__Tasks to carry out__:
• A. Write out the following range from the passage on molecular vertical profiles and contribution functions: between "Left column: different" and "the red profile.", inclusive.
• B. Answer these questions using the passage on molecular vertical profiles and contribution functions:
(i) Which three molecules does the work analyze?
(ii) For HCN, which mean latitude does the red profile's contribution function correspond to?
(iii) What change between the profiles makes the pressure ranges probed for HCN vary?
• C. Carry on the passage on molecular vertical profiles and contribution functions, starting after its final sentence.

__Extract to read__:
* * * * * * *

Left column: different vertical profiles used in this work for the three molecules (HCN, CO2, and H2 O) analysed in this work. Right column: contribution functions for the different profiles of each molecule. For CO2 and H2O, the contribution functions correspond to a mean latitude of 60S, while for HCN they correspond to a mean latitude of 60S for the blue profile, and 75S for the red profile.

3.3 Information content

In Fig. 2, we present the a priori profiles presented in Section 3.2 in the left column, and the corresponding contribution functions for the HCN, CO2, and H2O lines for each vertical profile. These contribution functions demonstrate that the pressure ranges probed by our observations vary as a function of the a priori profile for HCN, due to the change in the cutoff pressure level between the profiles.

* * * * * * *

__Exercise data__:
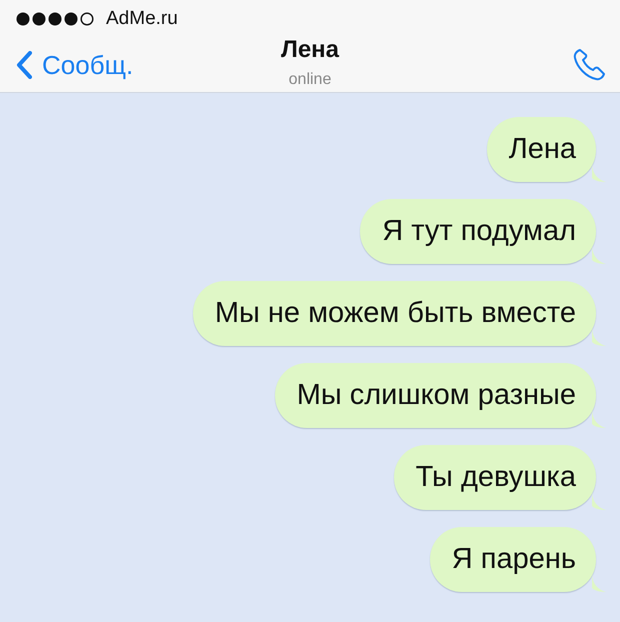 The width and height of the screenshot is (620, 622). I want to click on contact-status: online, so click(310, 80).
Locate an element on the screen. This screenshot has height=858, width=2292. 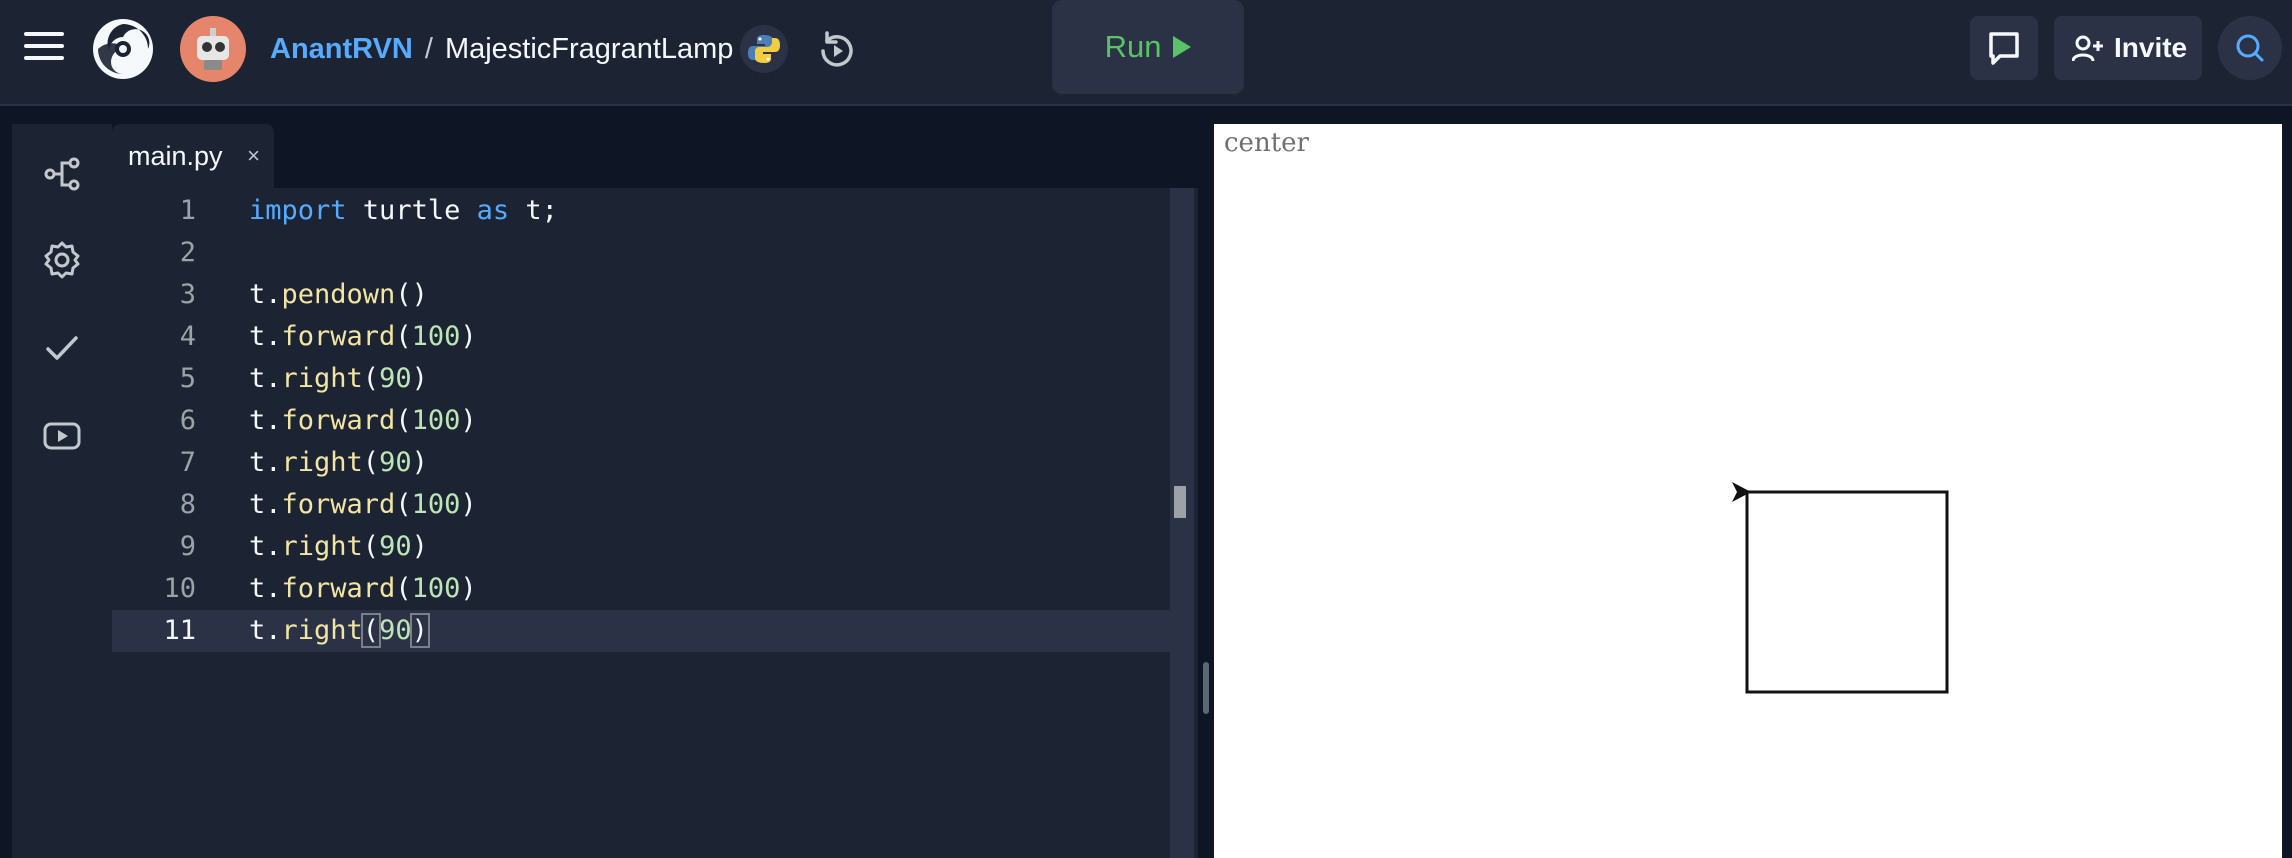
line-number: 5 is located at coordinates (188, 378).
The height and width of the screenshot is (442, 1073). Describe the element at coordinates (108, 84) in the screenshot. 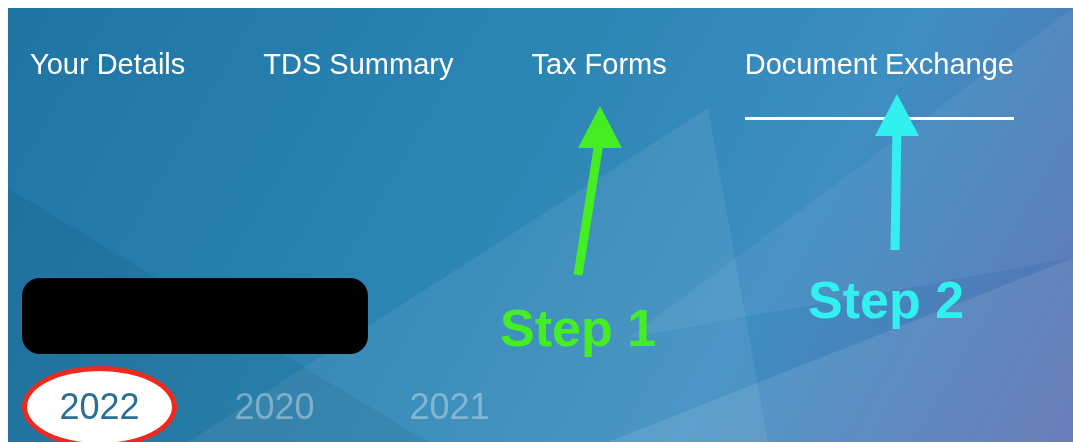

* * * * * * *

__Per-task answers__:
• A.
Left column: different vertical profiles used in this work for the three molecules (HCN, CO2, and H2 O) analysed in this work. Right column: contribution functions for the different profiles of each molecule. For CO2 and H2O, the contribution functions correspond to a mean latitude of 60S, while for HCN they correspond to a mean latitude of 60S for the blue profile, and 75S for the red profile.

• B.
(i) HCN, CO2, and H2O.
(ii) 75S.
(iii) The change in the cutoff pressure level.

• C.
The H2O lines lying in the 1600–1660 cm−1 range are sensitive to pressures between 10 and 3 mbar, similar to the pressure levels probed by the CO2 band at 667.5 cm−1. The sounded pressure levels for H2O are similar to that where Benmahi et al. (2020) observed the bulk of the H2O vertical profile in 2019 (∼5 mbar). HCN is the chemical species that probes lower pressures, between 0.5 and 0.01 mbar, depending on the vertical profile used. The CH4 v4 band, used for temperature retrieval, probed the stratosphere within the pressure range of 50–0.01 mbar. This range enables reliable abundance retrievals for HCN, CO2, and H2O, as their contribution functions fall within the probed pressure range of the CH4 v4 band.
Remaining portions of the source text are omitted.